→ Problem details
Reproduce the passage on charitable gifts of appreciated property word for word, from "Tax Breaks for" up to and including "and real estate.".

→ Source text
Tax Breaks for Contributions of Appreciated Property
by Julian Block
When we contribute to our favorite charities, most of us go the easiest, most familiar route and simply write checks or use credit cards. We receive income tax deductions; the charitable organizations receive money.
But donors who want to make major gifts and also lose less to the Internal Revenue Service should familiarize themselves with other, often-overlooked ways to fund philanthropies. One option that allows the charitably inclined to realize significant tax benefits is to donate appreciated properties that have been owned for more than 12 months and that will be taxed as long-term capital gains when sold. Some common examples of investments that might fit this profile are shares of individual stocks, mutual funds and exchange-traded funds; bonds; and real estate.

→ Dataset
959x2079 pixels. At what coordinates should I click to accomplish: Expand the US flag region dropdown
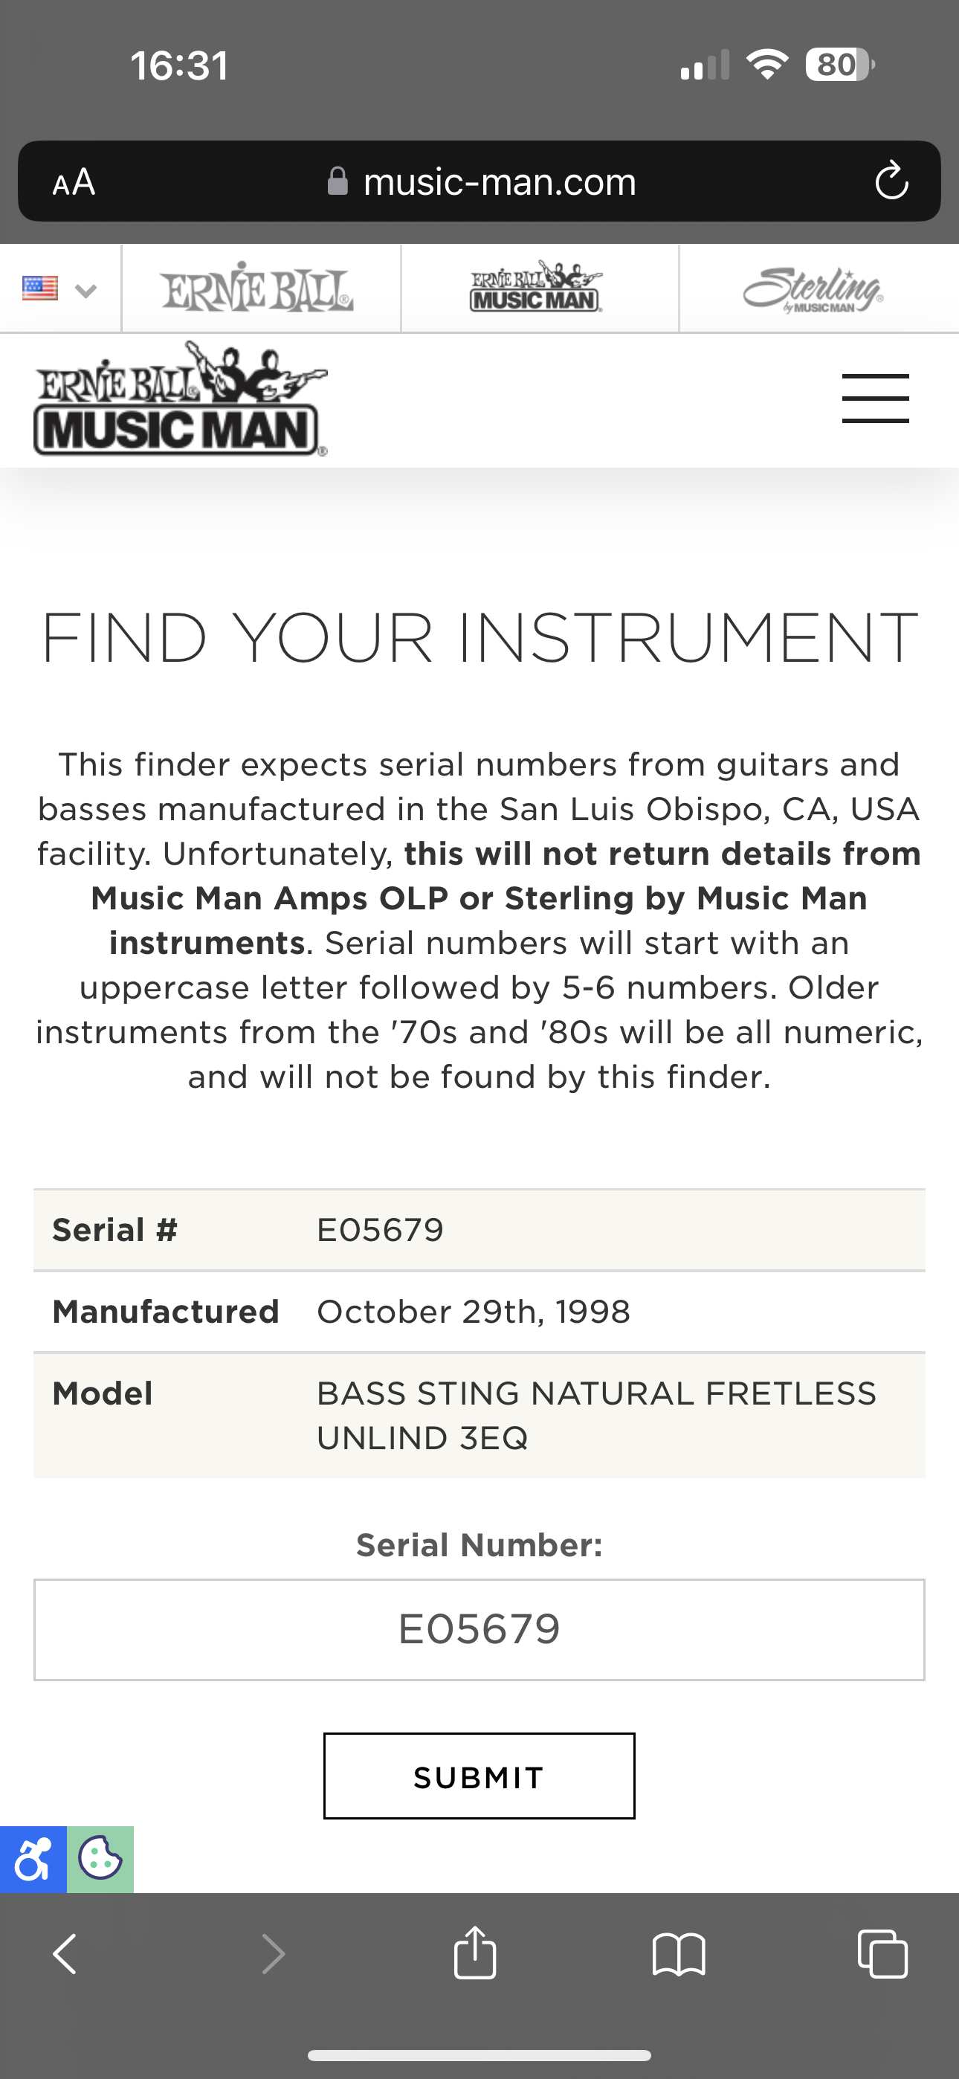coord(60,289)
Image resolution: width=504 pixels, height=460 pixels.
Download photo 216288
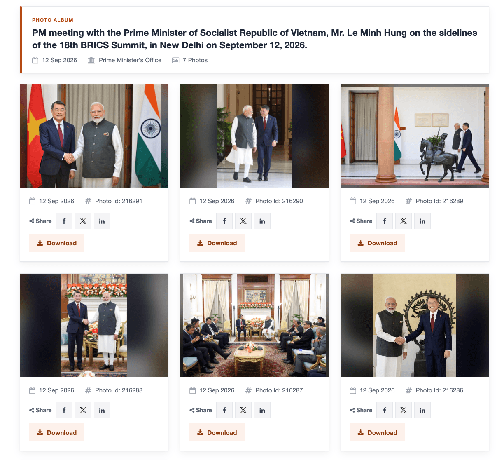(57, 432)
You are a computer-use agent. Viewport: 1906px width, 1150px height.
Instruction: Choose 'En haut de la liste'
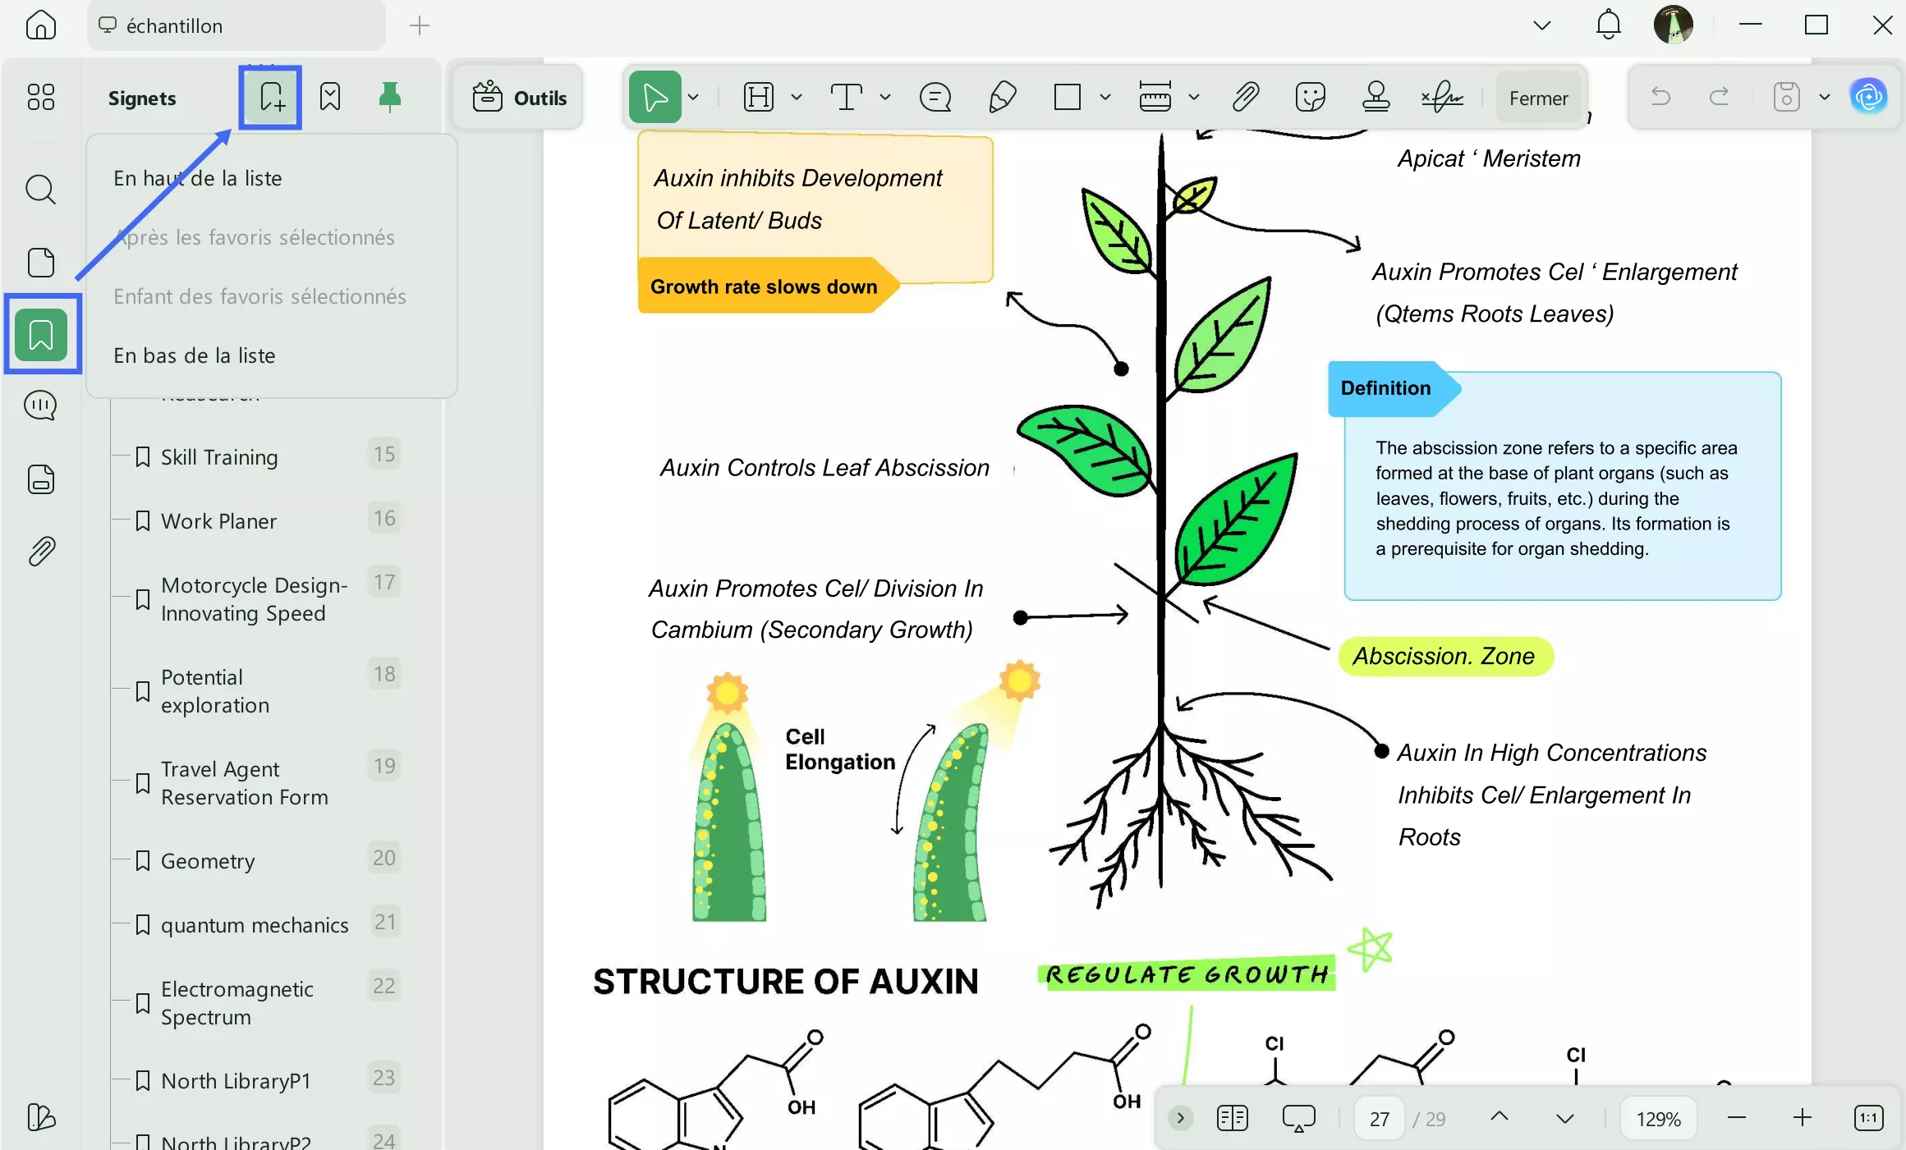pos(198,178)
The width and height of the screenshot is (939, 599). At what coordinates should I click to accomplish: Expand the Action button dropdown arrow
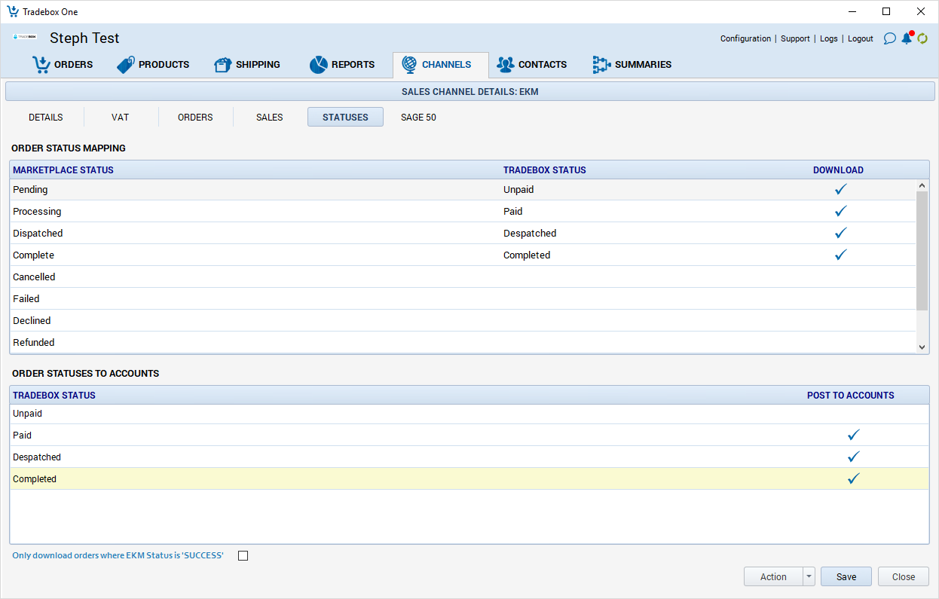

→ Written solution
Tax Breaks for Contributions of Appreciated Property
by Julian Block
When we contribute to our favorite charities, most of us go the easiest, most familiar route and simply write checks or use credit cards. We receive income tax deductions; the charitable organizations receive money.
But donors who want to make major gifts and also lose less to the Internal Revenue Service should familiarize themselves with other, often-overlooked ways to fund philanthropies. One option that allows the charitably inclined to realize significant tax benefits is to donate appreciated properties that have been owned for more than 12 months and that will be taxed as long-term capital gains when sold. Some common examples of investments that might fit this profile are shares of individual stocks, mutual funds and exchange-traded funds; bonds; and real estate.